#### [Trecho do texto]
==*==

De modo que não está
necessariamente nas eventuais quedas de arrecadação de impostos e tributos o
grande desafio; mas, na ausência de planejamento e estratégia para repercutir
sua eficiência e suficiência na operacionalização da máquina pública.
Nesse sentido é que as recorrentes
manifestações inflacionárias surgem para desmistificar o caráter pontual das
crises econômicas e assim, revelar a extensão de uma teia histórica de
sucessivos desencontros e desarranjos. Pois é, nada do que acontece na gestão
pública é obra do acaso!
Quase sempre está na ideia de que
“velhos hábitos nunca morrem” a raiz
dos prejuízos que impedem o alinhamento da Economia ao movimento da própria sociedade.
Na medida em que tentam, a todo custo, fazer caber aquilo que já não cabe mais
em termos de políticas econômicas, tem-se como consequência uma avalanche de fracassos
e sucessivos agravamentos.

==*==

Dados coletados
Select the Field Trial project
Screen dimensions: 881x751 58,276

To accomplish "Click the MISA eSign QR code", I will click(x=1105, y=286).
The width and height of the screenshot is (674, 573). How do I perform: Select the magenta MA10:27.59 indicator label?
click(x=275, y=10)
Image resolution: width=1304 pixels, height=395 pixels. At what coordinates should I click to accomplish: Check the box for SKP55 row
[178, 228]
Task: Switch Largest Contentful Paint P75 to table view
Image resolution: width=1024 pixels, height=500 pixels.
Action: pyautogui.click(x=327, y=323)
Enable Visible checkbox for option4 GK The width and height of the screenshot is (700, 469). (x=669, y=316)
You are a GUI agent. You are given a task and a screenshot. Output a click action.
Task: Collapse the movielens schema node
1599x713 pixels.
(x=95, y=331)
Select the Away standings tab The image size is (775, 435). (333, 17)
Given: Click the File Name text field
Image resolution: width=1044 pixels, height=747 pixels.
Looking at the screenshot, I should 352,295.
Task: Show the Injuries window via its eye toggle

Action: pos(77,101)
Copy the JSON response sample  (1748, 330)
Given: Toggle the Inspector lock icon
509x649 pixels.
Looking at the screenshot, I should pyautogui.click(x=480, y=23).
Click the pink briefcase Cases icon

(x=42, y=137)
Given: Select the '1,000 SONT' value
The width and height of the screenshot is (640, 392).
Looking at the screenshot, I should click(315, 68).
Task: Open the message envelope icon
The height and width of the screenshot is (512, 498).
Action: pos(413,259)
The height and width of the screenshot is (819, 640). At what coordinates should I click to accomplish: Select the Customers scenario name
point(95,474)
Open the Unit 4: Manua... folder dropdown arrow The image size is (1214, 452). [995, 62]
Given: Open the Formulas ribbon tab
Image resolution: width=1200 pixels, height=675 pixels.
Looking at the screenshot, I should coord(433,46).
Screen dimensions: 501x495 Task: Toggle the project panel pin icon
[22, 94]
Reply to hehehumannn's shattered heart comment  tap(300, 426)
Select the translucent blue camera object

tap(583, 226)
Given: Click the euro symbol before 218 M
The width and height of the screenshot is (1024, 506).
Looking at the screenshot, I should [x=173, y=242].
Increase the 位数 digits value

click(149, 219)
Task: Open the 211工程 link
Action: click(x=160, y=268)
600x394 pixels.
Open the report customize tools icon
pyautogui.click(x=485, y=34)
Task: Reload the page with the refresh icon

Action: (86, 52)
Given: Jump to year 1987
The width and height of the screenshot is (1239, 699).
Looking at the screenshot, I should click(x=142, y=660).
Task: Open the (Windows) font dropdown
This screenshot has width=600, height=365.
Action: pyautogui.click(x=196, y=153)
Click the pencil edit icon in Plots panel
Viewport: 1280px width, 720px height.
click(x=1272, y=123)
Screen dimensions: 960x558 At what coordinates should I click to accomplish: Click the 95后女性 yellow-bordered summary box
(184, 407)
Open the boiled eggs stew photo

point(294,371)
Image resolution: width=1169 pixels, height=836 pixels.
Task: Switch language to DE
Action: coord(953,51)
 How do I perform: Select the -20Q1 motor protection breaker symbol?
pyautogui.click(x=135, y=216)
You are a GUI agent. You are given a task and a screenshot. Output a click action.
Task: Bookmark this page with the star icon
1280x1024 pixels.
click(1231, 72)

==*==

#### [Instrução da tarefa]
Edite o trecho sobre gestão pública começando em "De modo que" e terminando em "da própria sociedade.", substituindo "máquina pública" por "administração estatal". Os itens reunidos acima não precisam ser consultados.

#### [Resolução do problema]
De modo que não está
necessariamente nas eventuais quedas de arrecadação de impostos e tributos o
grande desafio; mas, na ausência de planejamento e estratégia para repercutir
sua eficiência e suficiência na operacionalização da administração estatal.
Nesse sentido é que as recorrentes
manifestações inflacionárias surgem para desmistificar o caráter pontual das
crises econômicas e assim, revelar a extensão de uma teia histórica de
sucessivos desencontros e desarranjos. Pois é, nada do que acontece na gestão
pública é obra do acaso!
Quase sempre está na ideia de que
“velhos hábitos nunca morrem” a raiz
dos prejuízos que impedem o alinhamento da Economia ao movimento da própria sociedade.